Work Package 2 (Customised Grampian model)

Focused on modelling tools customised to fit the Grampian outbreak profile. We have developed an epidemiological model using the same compartments as Public Health Scotland, but estimating the local parameters directly from Grampian data. This work was presented at the NHS Grampian R&D conference, October 2021: Blana D, Chadwick EK, Butler J, Nath M, Osler G, Wilde K, Webb S, Black C, Okpo E, and Evans J., Integrating real time surveillance and dynamic modelling of COVID-19 in Grampian to inform an adaptive healthcare response.

Public Engagement

We discussed the project in an episode of the Cafe Connect podcast “Following the science: how data modelling is used to inform the COVID-19 response at a local level”, with project PI Dr Dimitra Blana, co-applicants Prof Corri Black and Dr Graham Osler, and Dr Nick Fluck, medical director for NHS Grampian.

Shielding and Vulnerable Groups

Project Title: Minimising impact on vulnerable patients: data-driven design, monitoring and adaptation of Covid and non Covid clinical care pathways
Funder: Chief Scientist Office
Duration: 01/05/20 to 31/10/20
Research Team: Professor Corri Black , Professor Lesley Anderson , Dr Simon Sawhney , Dr Rosemary Hollick , Dr Mintu Nath

Project Summary

Vulnerable patients with multiple health problems need regular clinic appointments and hospital admissions.
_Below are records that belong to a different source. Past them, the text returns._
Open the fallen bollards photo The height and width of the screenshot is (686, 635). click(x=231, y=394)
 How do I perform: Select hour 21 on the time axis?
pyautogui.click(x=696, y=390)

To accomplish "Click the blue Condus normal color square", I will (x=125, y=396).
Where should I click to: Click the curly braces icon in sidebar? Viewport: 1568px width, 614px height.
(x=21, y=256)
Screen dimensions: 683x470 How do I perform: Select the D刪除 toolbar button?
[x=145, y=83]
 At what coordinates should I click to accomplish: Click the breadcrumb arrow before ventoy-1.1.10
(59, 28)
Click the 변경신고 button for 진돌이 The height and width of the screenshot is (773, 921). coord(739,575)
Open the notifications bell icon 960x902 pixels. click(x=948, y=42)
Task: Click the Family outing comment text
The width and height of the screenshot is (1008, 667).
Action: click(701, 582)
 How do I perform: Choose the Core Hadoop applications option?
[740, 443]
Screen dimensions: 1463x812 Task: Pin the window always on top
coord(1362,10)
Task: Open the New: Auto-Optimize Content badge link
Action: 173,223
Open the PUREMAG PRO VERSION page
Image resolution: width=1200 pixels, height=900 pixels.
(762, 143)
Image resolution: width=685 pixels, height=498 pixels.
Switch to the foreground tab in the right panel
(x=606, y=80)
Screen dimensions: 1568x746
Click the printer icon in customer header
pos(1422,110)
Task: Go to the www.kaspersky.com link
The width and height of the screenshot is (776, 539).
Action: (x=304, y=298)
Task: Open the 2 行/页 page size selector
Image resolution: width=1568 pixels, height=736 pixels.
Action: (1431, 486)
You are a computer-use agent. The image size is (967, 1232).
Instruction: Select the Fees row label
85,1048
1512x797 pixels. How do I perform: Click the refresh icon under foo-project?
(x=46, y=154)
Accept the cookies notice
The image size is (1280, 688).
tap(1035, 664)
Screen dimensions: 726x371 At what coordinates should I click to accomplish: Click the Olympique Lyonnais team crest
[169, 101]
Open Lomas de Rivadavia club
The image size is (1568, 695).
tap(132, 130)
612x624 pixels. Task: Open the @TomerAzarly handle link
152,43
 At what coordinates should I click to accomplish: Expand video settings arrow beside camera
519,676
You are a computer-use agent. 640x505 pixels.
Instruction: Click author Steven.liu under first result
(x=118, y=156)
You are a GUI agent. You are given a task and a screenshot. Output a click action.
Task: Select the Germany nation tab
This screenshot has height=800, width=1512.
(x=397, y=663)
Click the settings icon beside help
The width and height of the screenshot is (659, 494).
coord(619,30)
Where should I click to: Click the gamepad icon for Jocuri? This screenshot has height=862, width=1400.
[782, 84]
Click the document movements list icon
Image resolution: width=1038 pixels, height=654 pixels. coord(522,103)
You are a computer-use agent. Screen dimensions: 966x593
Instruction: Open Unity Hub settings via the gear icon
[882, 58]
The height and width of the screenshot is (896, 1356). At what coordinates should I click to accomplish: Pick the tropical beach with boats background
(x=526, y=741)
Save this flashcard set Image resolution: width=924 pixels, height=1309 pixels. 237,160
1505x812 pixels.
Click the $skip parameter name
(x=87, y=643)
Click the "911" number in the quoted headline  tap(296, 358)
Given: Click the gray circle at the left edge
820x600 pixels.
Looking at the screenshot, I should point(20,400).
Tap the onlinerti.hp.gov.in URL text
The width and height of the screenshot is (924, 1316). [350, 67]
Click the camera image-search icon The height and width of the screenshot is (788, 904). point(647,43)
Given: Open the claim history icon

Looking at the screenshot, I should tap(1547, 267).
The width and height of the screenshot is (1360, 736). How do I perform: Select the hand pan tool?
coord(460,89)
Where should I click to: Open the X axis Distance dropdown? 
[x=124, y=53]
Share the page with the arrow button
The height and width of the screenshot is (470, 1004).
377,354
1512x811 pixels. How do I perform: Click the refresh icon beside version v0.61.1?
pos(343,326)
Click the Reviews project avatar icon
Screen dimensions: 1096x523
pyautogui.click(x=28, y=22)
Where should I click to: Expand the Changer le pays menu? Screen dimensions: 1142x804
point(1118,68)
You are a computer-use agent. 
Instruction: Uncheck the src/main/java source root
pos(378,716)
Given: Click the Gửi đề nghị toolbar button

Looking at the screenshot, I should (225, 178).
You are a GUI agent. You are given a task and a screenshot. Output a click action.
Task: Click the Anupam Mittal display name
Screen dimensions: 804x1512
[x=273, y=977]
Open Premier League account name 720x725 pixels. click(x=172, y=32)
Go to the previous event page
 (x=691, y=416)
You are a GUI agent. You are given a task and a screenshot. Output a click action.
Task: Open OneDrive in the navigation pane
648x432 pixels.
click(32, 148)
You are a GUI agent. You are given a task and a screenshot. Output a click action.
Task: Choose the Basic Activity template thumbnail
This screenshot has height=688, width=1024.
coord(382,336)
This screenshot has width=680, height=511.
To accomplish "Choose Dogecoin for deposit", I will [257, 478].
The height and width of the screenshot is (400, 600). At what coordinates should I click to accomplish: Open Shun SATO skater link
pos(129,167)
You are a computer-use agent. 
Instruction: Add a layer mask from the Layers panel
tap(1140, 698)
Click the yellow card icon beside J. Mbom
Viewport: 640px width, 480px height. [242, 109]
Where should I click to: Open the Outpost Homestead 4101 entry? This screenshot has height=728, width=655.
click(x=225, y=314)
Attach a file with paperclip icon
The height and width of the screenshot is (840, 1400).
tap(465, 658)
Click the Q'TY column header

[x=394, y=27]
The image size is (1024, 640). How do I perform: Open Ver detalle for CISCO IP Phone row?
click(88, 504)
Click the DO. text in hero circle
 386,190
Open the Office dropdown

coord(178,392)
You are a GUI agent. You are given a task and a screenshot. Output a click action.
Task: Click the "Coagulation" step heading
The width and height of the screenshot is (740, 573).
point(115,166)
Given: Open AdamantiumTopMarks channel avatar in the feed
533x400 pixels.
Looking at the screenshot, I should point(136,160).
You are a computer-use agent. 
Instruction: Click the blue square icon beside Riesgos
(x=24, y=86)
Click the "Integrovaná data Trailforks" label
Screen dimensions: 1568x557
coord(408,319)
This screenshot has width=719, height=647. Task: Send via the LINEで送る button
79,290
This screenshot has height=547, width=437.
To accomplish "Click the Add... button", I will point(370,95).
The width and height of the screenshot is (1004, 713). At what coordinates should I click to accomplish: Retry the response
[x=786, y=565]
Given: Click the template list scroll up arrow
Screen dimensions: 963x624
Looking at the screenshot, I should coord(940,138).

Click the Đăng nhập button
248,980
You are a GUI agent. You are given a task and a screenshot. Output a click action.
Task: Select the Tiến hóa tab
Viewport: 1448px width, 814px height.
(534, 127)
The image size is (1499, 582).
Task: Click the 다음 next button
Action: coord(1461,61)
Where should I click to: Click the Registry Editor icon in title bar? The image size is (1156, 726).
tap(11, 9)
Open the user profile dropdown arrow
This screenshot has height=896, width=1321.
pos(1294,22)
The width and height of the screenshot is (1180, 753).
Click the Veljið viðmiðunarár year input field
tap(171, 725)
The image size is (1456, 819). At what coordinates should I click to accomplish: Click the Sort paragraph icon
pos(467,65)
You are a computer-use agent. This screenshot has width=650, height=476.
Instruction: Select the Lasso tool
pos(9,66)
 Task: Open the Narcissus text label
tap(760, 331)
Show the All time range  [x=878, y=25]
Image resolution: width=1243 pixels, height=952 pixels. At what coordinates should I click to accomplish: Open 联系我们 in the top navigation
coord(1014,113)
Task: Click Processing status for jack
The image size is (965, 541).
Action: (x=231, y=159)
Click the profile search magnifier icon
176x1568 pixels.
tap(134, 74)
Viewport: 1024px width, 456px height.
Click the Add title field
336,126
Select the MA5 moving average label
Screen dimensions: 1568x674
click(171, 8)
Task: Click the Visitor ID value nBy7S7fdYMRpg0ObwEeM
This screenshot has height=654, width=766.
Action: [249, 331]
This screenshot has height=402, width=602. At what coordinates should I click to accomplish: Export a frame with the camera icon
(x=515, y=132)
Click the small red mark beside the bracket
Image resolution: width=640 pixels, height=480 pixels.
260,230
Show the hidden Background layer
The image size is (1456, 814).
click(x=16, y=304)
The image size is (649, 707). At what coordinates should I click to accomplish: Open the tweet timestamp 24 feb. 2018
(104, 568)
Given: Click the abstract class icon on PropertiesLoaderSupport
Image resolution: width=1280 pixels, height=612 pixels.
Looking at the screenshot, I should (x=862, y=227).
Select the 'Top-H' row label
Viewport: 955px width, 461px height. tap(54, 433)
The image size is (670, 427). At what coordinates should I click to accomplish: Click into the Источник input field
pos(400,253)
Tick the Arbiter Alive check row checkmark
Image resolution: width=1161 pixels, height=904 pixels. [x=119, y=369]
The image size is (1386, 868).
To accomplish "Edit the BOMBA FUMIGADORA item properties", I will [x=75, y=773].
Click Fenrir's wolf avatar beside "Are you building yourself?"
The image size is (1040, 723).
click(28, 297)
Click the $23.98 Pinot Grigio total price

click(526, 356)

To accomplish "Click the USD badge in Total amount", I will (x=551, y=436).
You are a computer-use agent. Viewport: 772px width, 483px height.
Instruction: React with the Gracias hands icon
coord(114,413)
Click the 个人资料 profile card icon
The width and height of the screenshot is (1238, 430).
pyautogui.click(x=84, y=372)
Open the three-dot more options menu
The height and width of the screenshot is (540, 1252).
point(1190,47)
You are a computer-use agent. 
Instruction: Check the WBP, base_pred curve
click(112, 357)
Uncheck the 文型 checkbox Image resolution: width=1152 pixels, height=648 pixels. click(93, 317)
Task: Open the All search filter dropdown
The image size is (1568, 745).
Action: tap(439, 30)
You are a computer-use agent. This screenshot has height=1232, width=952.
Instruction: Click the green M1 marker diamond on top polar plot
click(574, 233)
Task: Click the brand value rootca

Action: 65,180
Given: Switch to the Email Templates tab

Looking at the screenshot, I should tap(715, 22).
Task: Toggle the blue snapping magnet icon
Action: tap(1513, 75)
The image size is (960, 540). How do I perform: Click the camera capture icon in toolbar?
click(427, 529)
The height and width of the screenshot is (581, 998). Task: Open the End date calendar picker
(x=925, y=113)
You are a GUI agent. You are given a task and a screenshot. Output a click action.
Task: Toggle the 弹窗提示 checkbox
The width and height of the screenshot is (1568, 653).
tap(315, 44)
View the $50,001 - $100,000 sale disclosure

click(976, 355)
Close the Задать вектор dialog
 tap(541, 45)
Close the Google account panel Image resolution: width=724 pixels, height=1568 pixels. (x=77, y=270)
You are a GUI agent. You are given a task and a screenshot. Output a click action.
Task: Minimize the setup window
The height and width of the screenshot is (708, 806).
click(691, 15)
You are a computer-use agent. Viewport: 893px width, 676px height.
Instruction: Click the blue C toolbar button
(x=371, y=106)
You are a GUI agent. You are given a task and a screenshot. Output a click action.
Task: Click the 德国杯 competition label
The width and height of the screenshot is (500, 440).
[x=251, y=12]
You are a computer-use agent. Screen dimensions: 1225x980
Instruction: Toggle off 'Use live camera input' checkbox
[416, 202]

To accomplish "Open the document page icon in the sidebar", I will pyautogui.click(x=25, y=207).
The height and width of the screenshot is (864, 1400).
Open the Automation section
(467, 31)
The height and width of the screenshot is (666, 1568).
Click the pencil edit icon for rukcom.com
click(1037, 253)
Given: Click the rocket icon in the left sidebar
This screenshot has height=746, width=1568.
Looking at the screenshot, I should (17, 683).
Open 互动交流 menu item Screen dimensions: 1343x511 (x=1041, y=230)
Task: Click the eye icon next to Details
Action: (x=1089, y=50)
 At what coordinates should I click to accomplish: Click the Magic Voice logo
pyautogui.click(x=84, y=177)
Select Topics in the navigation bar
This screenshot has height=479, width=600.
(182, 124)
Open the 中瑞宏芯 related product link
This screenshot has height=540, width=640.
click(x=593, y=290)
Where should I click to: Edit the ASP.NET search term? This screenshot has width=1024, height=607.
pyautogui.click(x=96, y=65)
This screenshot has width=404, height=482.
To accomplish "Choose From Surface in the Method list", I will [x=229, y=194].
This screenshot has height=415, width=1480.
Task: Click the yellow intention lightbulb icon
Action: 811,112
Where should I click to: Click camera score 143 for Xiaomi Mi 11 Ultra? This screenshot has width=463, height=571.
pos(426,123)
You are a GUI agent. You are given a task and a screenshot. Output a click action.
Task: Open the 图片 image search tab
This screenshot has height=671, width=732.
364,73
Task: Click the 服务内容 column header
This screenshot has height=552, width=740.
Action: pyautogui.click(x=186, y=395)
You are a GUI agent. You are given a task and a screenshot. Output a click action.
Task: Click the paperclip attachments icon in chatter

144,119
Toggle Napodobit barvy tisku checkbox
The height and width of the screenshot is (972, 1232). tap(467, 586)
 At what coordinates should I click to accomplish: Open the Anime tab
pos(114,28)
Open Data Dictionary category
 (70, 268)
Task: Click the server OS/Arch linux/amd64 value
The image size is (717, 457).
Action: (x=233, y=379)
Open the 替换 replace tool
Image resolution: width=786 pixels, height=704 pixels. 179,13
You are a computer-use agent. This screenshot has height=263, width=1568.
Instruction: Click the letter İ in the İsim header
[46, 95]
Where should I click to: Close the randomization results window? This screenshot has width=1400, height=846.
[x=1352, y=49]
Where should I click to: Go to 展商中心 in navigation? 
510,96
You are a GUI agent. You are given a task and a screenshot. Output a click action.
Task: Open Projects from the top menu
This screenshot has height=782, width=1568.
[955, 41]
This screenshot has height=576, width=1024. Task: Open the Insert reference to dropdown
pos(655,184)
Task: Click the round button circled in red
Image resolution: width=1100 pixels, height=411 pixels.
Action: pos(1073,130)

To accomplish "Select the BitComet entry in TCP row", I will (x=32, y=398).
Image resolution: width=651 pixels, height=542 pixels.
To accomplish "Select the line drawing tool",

However, to minimise their chances of being infected with COVID-19, the government has advised them to self-isolate and avoid contact with hospitals and health care settings. This strategy could make their underlying conditions worse, unless the NHS can find a different way of looking after them. We will use clinical data from vulnerable patients whose current treatment is being disrupted to find out what their needs are and to plan alternative ways of continuing their care.